** START OF Given records **
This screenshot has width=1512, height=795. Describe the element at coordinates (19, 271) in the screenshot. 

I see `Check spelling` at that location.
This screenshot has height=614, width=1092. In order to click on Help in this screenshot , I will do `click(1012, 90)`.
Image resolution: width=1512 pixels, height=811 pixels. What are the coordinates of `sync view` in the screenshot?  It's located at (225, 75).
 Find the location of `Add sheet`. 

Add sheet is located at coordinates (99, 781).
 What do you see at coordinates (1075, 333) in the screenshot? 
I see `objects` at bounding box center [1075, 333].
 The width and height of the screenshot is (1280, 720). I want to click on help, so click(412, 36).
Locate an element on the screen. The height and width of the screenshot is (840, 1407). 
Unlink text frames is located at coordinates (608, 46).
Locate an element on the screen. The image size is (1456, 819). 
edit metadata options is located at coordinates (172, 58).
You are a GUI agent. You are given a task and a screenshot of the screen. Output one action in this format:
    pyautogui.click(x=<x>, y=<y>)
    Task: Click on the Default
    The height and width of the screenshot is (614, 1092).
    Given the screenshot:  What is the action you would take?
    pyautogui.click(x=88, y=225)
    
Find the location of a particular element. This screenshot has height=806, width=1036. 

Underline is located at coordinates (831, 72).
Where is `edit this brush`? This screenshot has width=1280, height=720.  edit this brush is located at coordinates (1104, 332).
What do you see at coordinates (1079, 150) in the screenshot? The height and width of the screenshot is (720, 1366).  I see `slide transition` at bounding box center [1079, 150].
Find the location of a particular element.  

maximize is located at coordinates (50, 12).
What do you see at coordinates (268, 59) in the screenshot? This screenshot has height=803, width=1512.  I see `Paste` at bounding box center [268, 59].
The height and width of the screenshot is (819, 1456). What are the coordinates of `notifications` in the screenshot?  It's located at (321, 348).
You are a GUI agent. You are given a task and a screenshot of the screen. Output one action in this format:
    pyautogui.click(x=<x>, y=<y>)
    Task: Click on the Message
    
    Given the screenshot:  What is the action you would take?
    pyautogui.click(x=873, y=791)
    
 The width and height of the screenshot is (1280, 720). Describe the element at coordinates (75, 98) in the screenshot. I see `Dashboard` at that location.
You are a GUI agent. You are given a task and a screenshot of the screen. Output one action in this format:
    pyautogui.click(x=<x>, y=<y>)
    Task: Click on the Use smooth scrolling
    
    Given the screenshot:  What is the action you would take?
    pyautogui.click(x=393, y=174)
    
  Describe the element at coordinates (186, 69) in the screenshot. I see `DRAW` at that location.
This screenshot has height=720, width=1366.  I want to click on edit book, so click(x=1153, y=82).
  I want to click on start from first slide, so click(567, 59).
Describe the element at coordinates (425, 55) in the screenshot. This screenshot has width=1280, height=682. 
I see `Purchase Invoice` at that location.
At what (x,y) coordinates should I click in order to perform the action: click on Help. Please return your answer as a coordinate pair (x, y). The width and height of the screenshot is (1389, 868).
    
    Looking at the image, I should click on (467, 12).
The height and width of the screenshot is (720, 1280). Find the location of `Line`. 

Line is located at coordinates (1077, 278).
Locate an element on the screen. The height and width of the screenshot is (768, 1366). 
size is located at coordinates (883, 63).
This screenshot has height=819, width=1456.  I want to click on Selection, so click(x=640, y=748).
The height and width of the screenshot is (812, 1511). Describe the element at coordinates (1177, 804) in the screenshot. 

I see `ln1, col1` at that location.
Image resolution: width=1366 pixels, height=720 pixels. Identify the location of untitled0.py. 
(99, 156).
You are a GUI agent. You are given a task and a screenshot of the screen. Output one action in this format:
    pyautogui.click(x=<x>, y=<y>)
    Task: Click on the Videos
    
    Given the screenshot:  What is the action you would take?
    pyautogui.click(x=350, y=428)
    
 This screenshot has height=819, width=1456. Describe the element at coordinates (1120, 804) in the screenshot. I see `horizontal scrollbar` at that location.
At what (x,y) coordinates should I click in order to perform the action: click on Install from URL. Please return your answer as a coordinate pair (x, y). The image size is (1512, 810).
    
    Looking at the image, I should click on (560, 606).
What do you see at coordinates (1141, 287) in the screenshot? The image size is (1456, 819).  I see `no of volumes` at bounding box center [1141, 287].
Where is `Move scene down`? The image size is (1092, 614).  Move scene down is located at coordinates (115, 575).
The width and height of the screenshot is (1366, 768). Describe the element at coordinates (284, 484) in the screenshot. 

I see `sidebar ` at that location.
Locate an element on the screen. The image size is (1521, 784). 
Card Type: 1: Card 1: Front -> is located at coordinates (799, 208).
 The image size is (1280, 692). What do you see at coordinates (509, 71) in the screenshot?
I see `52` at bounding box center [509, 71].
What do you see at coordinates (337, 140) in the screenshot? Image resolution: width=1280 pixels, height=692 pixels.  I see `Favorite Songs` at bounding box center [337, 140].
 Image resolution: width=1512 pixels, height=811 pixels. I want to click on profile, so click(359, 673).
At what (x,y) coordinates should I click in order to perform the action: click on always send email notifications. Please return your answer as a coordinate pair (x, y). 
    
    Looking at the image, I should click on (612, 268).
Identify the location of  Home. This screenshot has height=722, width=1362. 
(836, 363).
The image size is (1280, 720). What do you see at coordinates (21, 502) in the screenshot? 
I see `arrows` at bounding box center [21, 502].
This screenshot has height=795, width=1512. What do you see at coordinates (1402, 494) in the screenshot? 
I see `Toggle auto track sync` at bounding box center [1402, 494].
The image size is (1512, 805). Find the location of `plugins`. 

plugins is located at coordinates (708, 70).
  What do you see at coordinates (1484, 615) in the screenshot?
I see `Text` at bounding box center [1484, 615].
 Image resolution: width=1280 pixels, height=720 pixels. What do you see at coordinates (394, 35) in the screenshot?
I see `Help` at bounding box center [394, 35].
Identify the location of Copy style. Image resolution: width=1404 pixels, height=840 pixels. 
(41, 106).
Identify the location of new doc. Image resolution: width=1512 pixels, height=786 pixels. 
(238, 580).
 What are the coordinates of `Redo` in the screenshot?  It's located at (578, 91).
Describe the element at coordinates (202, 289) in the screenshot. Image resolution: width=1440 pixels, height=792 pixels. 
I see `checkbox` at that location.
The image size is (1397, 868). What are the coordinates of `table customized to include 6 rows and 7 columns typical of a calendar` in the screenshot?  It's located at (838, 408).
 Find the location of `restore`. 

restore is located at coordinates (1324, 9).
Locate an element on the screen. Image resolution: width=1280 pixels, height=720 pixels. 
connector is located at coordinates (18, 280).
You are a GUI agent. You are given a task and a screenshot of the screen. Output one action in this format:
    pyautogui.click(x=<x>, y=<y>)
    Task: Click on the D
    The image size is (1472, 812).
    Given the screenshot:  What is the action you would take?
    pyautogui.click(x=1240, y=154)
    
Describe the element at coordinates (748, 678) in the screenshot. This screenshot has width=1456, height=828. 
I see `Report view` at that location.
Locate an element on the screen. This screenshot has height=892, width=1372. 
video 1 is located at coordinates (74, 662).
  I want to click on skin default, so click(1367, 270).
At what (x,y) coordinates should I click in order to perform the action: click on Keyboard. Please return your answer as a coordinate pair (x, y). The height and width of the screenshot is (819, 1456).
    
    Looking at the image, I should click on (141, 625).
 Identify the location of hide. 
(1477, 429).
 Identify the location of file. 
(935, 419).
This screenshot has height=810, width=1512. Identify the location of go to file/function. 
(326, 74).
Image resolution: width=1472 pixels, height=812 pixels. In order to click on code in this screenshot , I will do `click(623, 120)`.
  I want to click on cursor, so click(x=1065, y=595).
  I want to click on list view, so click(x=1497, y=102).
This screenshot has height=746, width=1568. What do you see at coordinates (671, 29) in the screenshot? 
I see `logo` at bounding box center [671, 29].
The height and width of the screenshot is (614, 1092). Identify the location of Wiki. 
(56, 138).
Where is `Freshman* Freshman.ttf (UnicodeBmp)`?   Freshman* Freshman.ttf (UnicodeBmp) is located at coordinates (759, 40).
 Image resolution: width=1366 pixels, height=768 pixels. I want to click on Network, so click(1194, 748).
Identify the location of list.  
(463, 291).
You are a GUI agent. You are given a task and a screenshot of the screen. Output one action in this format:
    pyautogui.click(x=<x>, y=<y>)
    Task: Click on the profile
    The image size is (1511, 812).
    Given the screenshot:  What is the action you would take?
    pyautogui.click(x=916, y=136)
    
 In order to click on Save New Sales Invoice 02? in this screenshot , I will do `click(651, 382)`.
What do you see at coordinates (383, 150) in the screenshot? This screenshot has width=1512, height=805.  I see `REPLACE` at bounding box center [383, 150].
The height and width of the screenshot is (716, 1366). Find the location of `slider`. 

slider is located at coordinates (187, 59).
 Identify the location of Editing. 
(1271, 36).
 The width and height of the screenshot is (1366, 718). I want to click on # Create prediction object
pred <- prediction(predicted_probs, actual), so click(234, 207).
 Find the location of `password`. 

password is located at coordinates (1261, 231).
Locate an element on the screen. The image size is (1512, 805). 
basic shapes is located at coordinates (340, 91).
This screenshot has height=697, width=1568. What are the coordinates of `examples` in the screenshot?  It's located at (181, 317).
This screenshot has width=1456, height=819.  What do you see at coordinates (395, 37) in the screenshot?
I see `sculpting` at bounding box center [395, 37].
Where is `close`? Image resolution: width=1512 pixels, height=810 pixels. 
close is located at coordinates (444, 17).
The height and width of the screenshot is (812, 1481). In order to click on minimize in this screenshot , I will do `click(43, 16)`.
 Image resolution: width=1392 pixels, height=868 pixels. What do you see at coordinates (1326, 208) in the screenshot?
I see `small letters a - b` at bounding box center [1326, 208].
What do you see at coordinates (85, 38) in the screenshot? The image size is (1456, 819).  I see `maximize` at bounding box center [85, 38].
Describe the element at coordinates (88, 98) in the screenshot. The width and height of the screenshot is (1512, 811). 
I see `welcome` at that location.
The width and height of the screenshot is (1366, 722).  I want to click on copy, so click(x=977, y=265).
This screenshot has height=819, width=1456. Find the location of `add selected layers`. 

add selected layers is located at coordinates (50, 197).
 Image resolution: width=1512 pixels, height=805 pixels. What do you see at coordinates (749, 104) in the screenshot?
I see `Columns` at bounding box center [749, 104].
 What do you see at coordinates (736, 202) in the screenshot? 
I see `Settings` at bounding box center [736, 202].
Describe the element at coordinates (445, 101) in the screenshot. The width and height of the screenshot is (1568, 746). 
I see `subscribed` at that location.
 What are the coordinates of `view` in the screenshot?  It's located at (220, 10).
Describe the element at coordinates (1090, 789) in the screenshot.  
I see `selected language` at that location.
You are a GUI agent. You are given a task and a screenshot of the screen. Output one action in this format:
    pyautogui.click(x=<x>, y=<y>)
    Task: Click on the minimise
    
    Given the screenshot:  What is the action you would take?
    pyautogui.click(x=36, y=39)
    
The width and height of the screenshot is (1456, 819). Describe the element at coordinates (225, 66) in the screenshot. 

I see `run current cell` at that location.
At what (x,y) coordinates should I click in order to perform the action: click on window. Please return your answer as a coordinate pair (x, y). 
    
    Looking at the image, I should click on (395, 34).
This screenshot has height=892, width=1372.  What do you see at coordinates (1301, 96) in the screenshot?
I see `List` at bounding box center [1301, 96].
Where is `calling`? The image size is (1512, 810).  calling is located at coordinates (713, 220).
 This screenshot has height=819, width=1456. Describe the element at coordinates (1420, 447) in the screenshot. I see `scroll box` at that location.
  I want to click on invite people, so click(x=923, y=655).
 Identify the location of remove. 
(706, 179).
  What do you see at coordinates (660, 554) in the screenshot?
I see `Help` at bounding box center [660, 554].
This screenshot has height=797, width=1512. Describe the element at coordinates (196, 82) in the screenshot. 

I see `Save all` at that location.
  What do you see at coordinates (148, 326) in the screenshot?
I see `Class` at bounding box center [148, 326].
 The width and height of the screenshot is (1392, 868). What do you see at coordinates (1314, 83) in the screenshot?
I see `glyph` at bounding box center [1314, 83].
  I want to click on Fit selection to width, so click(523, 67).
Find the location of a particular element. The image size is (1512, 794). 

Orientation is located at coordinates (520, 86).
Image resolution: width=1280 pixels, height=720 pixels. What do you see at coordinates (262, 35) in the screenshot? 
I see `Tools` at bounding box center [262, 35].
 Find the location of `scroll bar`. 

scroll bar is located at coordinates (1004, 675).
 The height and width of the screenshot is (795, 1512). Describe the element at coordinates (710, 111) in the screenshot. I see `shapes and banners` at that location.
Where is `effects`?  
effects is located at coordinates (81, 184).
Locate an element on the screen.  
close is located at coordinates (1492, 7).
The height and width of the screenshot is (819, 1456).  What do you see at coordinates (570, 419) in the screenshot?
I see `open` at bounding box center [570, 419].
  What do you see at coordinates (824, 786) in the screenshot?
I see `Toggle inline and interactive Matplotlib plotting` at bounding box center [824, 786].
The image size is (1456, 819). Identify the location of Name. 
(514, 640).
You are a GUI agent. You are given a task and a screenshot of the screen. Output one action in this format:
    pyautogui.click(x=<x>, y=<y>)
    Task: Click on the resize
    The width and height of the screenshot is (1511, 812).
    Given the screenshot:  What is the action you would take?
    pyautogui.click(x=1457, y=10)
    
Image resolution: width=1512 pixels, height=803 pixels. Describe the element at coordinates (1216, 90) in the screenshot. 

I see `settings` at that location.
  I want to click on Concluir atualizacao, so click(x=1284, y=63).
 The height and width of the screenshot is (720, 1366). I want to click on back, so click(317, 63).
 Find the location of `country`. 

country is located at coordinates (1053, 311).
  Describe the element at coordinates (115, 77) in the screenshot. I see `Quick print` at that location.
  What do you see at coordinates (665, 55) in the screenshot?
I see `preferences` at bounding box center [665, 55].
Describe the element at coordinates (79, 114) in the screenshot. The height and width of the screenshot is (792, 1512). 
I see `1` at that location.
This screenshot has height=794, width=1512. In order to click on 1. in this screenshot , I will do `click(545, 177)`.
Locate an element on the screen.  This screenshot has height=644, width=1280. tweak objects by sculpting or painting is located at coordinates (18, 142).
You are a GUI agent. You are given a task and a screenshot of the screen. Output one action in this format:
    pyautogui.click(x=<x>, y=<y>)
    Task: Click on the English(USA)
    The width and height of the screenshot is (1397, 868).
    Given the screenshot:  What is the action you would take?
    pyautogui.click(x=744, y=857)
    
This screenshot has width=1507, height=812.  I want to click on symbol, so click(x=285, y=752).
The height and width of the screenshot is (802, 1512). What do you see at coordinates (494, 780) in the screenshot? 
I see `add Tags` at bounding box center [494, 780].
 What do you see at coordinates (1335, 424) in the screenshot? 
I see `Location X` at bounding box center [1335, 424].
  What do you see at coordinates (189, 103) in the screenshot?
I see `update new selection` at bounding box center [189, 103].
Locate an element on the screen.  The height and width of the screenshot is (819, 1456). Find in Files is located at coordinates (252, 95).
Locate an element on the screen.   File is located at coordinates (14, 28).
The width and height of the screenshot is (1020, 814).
** END OF Given records **
* **To do**
Rewrite the items starting at the line containing "Find the location of a particular element. This" and ending at the line containing "What do you see at coordinates (1079, 150)", substituting "specific element" for "particular element". Leave everything else in those lines unchanged.

* **Solution to this exercise**
Find the location of a specific element. This screenshot has height=806, width=1036. 

Underline is located at coordinates (831, 72).
Where is `edit this brush`? This screenshot has width=1280, height=720.  edit this brush is located at coordinates (1104, 332).
What do you see at coordinates (1079, 150) in the screenshot? The height and width of the screenshot is (720, 1366).  I see `slide transition` at bounding box center [1079, 150].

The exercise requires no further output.